El Gran Jubileo del Año Dos Mil, en el que se quiere situar la XL Campaña de Manos Unidas, nos empuja a poner en el primer plano de su programación y desarrollo la urgencia de la conversión, el carácter apremiante para todos los hijos de la Iglesia de la necesidad de retornar a Cristo y a su amor infinito y redentor, a quien hemos de ver en el rostro sufriente de esa inmensa muchedumbre de los pobres del Tercer Mundo, nuestros hermanos. Manos Unidas nos ha propuesto fijarnos en los años de preparación al Gran Jubileo, en primer lugar, en el peso agobiante de la deuda externa que amenaza aplastar la debilísima economía de esos países de la geografía mundial del hambre y en el imperativo humano y cristiano de su condonación o aplazamiento; luego, en el hecho sangrante de la existencia de una versión contemporánea de la esclavitud, que creíamos pertenecer irreversiblemente al pasado, y en la necesidad de reclamar la liberación de los nuevos esclavos de nuestro tiempo; y, finalmente, en la persistente situación del reparto injusto de la tierra precisamente en esas zonas del Tercer Mundo donde el hambre parece haberse instalado definitivamente y que se resisten con obstinación a toda reforma viable. ¿Es que no seremos capaces de avanzar en la reducción y aún en la eliminación de ese mapa escandaloso de la pobreza más radical, la que se manifiesta en la carencia primera y fundamental: la del hambre, hambre de alimentos y, al fin de cuentas, hambre de Dios?
La respuesta y su traducción consecuente en la vida sólo tiene un camino: el de la conversión del corazón y de las conciencias a la gracia del amor de Cristo. La gracia nos ilumina la que es suprema ley en la existencia del hombre y en la construcción de la humanidad y nos permite cumplirla con la plenitud de una justicia que supera el puro «do ut des» –te doy para que me des o en cuanto y en la medida de lo que me des– para transformarse en oblación y en don; y que no es otra que la Ley Nueva del amor. La de amarse como Cristo nos amó. La única que permite que hagamos del mundo la tierra de todos.

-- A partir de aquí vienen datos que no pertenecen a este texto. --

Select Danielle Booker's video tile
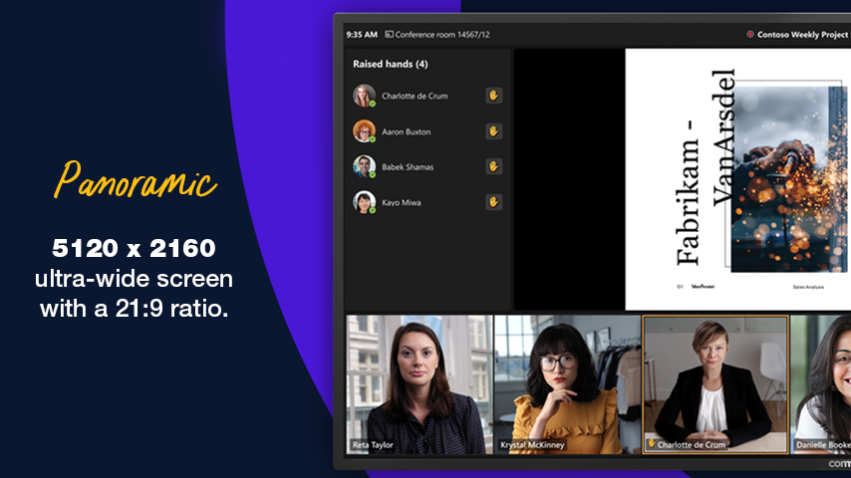The height and width of the screenshot is (478, 851). pos(822,383)
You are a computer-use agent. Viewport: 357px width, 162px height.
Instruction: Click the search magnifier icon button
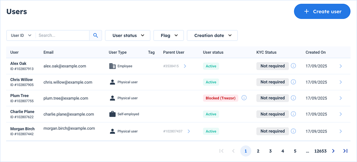(95, 35)
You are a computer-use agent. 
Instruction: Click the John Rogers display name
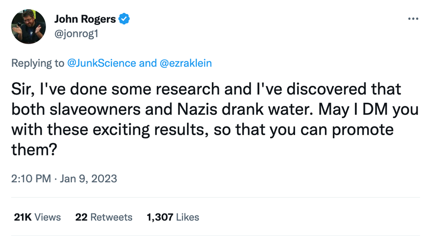(85, 19)
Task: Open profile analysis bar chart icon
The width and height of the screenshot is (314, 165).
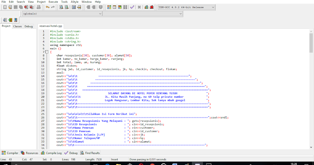Action: (146, 7)
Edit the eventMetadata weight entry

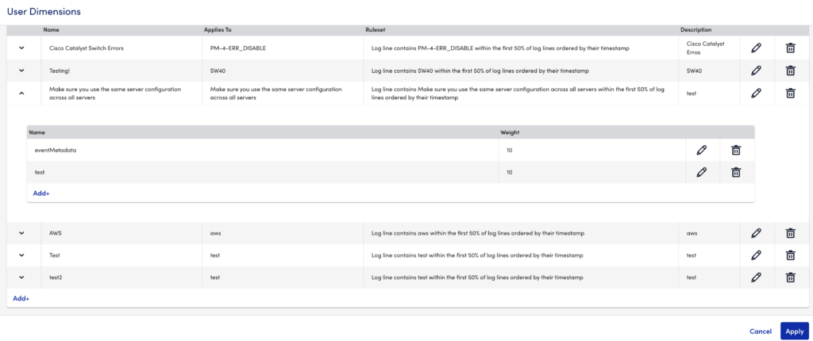coord(701,150)
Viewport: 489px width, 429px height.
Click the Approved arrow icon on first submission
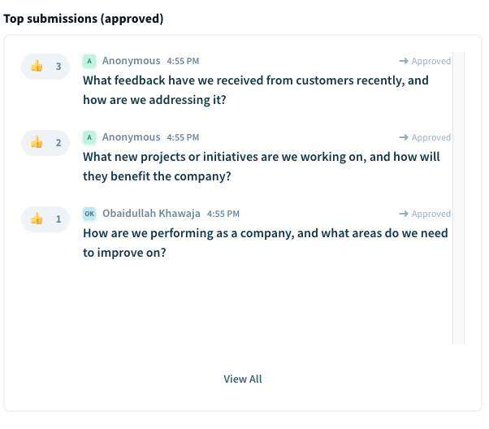[404, 61]
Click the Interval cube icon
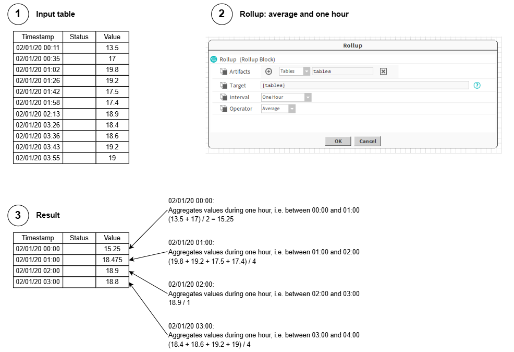Image resolution: width=514 pixels, height=352 pixels. coord(224,97)
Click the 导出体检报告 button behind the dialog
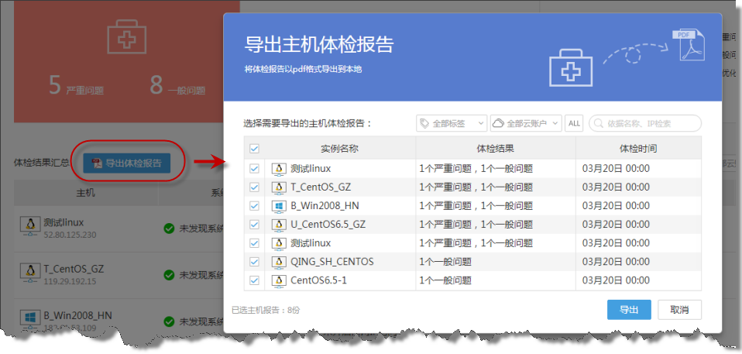742x354 pixels. 127,163
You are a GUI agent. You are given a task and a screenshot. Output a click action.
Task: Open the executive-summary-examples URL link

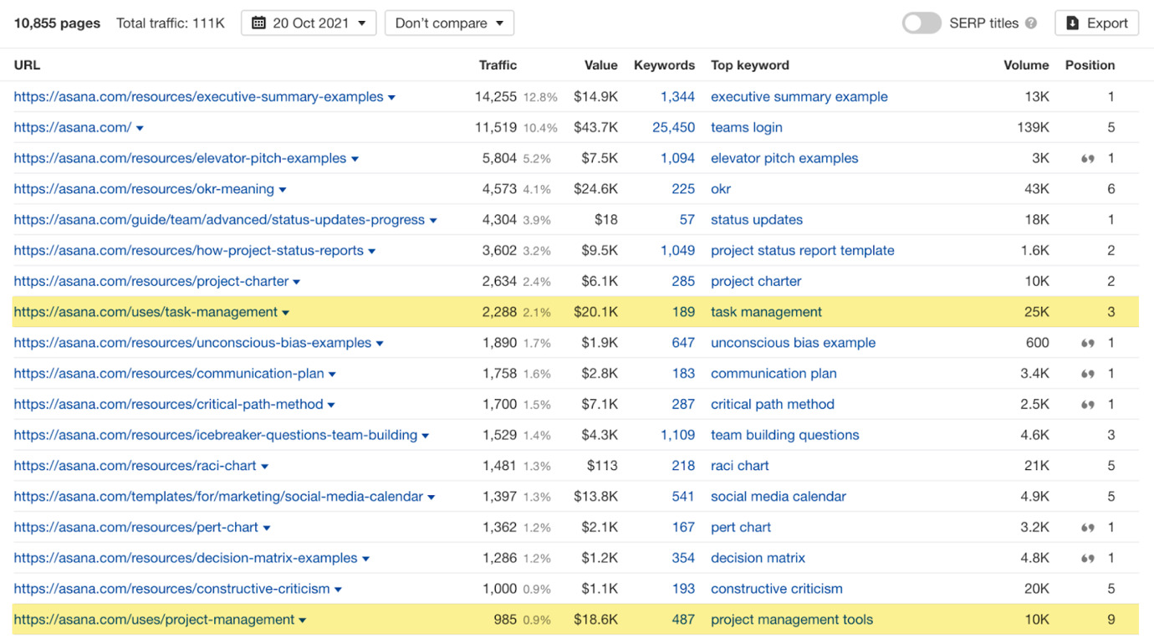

En esta hondura del alma se sitúa la dimensión espiritual de la XL Campaña de Manos Unidas en el Gran Jubileo del Año Dos Mil que hemos de cuidar primorosamente para que sus frutos –los de los donativos generosos y los de la de fuerza de renovación ética y moral de nuestra sociedad– se hagan verdadera y transformadora realidad. ¡Busquemos con ansia y esperanza nueva el rostro de Cristo en nuestras vidas y en las de nuestros hermanos! Busquémoslo dejándonos guiar en los senderos de nuestro mundo interior y en los de la acción pastoral de la Iglesia por la Virgen María, su Madre, la que nos lleva y acompaña siempre desde la Cruz hasta Pentecostés: la Madre de la Iglesia.